What you need to do: Make an exact copy of the entries below, with all images left out.

Records from a data source
::::

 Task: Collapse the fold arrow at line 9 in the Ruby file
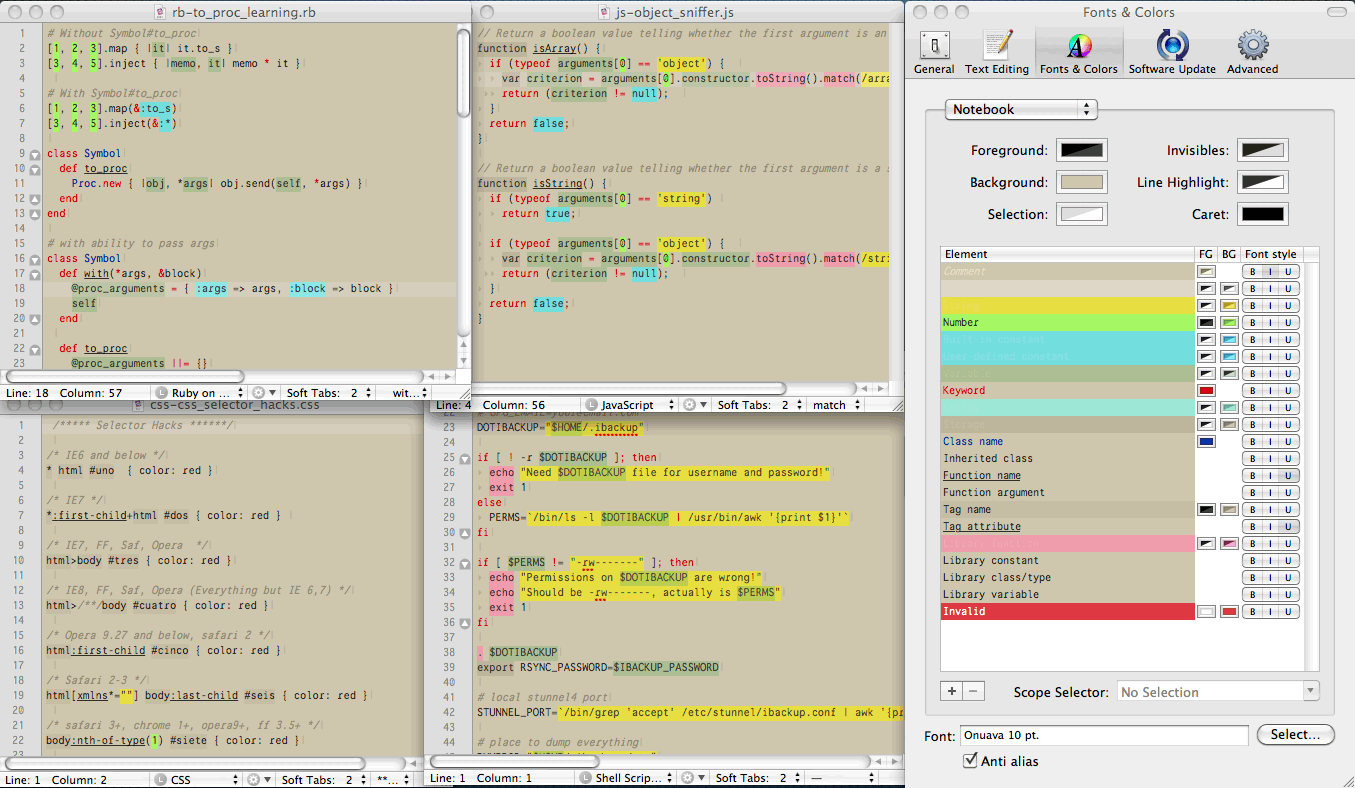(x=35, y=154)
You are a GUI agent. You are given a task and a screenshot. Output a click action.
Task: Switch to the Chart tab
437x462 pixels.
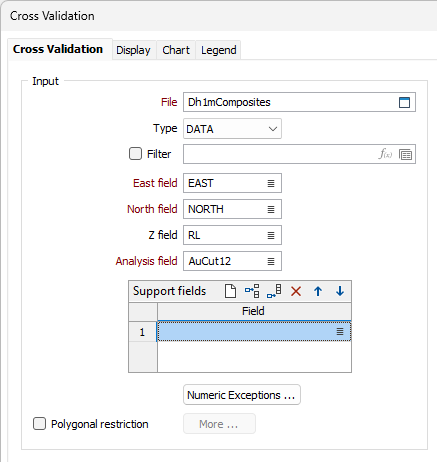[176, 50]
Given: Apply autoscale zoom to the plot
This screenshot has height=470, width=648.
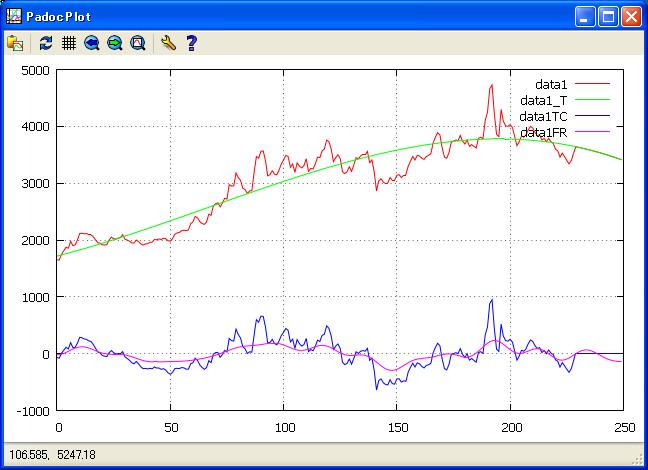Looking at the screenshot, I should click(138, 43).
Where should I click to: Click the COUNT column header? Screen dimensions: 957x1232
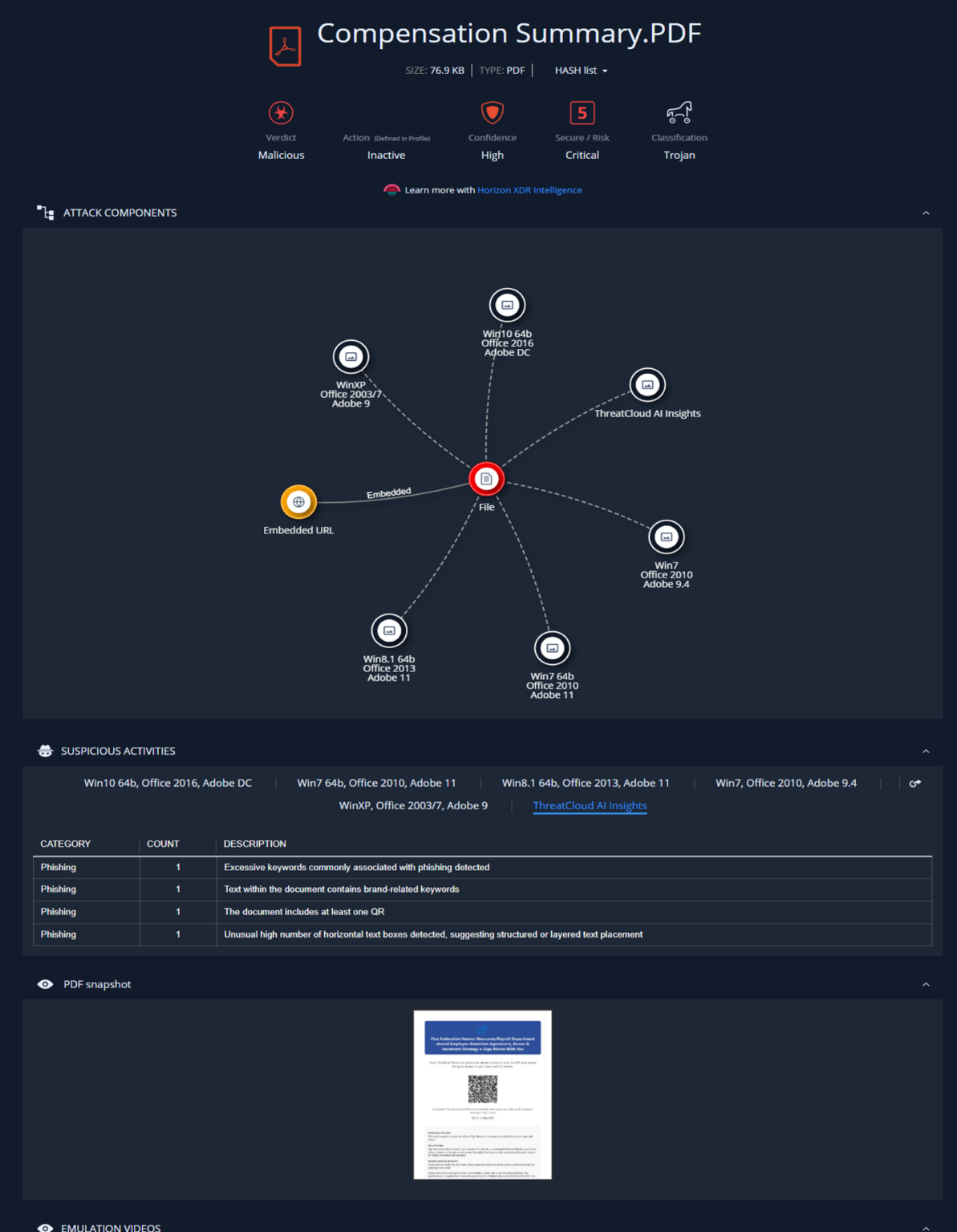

::::

Answer to the problem:
 Task: Collapse the fold arrow at line 9 in the Ruby file
(x=35, y=154)
You are a GUI agent. You are given a task and a screenshot. Output a click action.
Task: Switch to the Chart tab
437x462 pixels.
[176, 50]
Given: Apply autoscale zoom to the plot
This screenshot has height=470, width=648.
Looking at the screenshot, I should click(138, 43).
Where should I click to: Click the COUNT column header? Screen dimensions: 957x1232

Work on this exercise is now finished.